La verità giudiziaria sulla strage si è limitata al CAPIO ESPIATORIO individuato in Salvatore Giuliano e i suoi uomini, e non sulla VERITA’NATURALE degli eventi. 

 
Nell'ottobre del 1951 Giuseppe Montalbano, ex sottosegretario, deputato regionale e dirigente comunista, presentava al Procuratore generale di Palermo una denuncia contro i monarchici Gianfranco Alliata, Tommaso Leone Marchesano e Giacomo Cusumano Geloso come mandanti della strage e contro l'ispettore Messana come correo. Il Procuratore e la sezione istruttoria del Tribunale di Palermo decidevano l'archiviazione. Successivamente i nomi dei mandanti circoleranno solo sulla stampa e nelle audizioni della Commissione parlamentare antimafia che comincia i suoi lavori nel 1963. Nel novembre del 1969 il figlio dell'appena defunto deputato Antonio Ramirez si presenta nello studio di Giuseppe Montalbano per recapitargli una lettera riservata del padre, datata 9 dicembre 1951. Nella lettera si dice che l'esponente monarchico Leone Marchesano aveva dato mandato a Giuliano di sparare a Portella, ma solo a scopo intimidatorio, che erano costantemente in contratto con Giuliano i monarchici Alliata e Cusumano Geloso, che quanto aveva detto, nel corso degli interrogatori, il bandito Pisciotta su di loro e su Bernardo Mattarella era vero, che Giuliano aveva avuto l'assicurazione che sarebbe stato amnistiato. 
 
Montalbano presenta il documento alla Commissione antimafia nel marzo del 1970, la Commissione raccoglierà altre testimonianze e nel febbraio del 1972 approverà all'unanimità una relazione sui rapporti tra mafia e banditismo, accompagnata da 25 allegati, ma verranno secretati parecchi documenti raccolti durante il suo lavoro.
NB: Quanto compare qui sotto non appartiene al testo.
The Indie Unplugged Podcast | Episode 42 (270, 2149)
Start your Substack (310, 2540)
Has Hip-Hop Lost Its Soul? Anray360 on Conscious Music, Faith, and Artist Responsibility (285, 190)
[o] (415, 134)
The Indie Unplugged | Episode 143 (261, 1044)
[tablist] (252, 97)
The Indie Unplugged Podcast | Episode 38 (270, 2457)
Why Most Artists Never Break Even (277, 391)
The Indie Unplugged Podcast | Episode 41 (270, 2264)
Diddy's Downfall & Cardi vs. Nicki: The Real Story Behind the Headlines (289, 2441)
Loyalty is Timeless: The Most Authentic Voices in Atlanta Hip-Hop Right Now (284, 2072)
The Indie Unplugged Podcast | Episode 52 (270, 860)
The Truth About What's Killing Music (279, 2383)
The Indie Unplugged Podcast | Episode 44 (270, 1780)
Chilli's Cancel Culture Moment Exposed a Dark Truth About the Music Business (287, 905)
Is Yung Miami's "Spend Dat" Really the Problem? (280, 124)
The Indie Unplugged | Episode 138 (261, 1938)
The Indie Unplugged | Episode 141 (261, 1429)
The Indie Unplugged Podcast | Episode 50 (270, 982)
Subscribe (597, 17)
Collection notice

La relazione a proposito della strage scriveva: "Le ragioni per le quali Giuliano ordinò la strage di Portella della Ginestra rimarranno a lungo, forse per sempre, avvolte nel mistero. Attribuire la responsabilità diretta o morale a questo o a quel partito, a questa o quella personalità politica non è assolutamente possibile allo stato degli atti e dopo un'indagine lunga e approfondita come quella condotta dalla Commissione. Le personalità monarchiche e democristiane chiamate in causa direttamente dai banditi risultano estranee ai fatti". Il relatore, il senatore Marzio Bernardinetti, addebitava i risultati deludenti alla mancata o scarsa collaborazione delle autorità: "Il lavoro, cui il comitato di indagine sui rapporti fra mafia e banditismo si è sobbarcato in così difficili condizioni, avrebbe approdato a ben altri risultati di certezza e di giudizio se tutte le autorità, che assolsero allora a quelli che ritennero essere i propri compiti, avessero fornito documentate informazioni e giustificazioni del proprio comportamento nonché un responsabile contributo all'approfondimento delle cause che resero così lungo e travagliato il fenomeno del banditismo".
 
Ricostruzioni recenti (La Bella - Mecarolo 2003) hanno contribuito ad arricchire il quadro della documentazione sul contesto, sono stati pubblicati significativi documenti degli archivi italiani e americani sui primi anni della Repubblica (Tranfaglia 2004) e un film (Segreti di Stato del regista Paolo Benvenuti, accompagnato da un volume: Baroni-Benvenuti 2003) ha riproposto il tema delle complicità chiamando in causa vari soggetti, dai dirigenti della Democrazia cristiana alla X MAS di Junio Valerio Borghese, ai servizi segreti americani, al Vaticano, in un "gioco delle carte" non sempre convincente. 
 

l'attuale stato-mafia e composto dai legittimi eredi politici della democrazia cristiana e dei suoi affiliati di allora.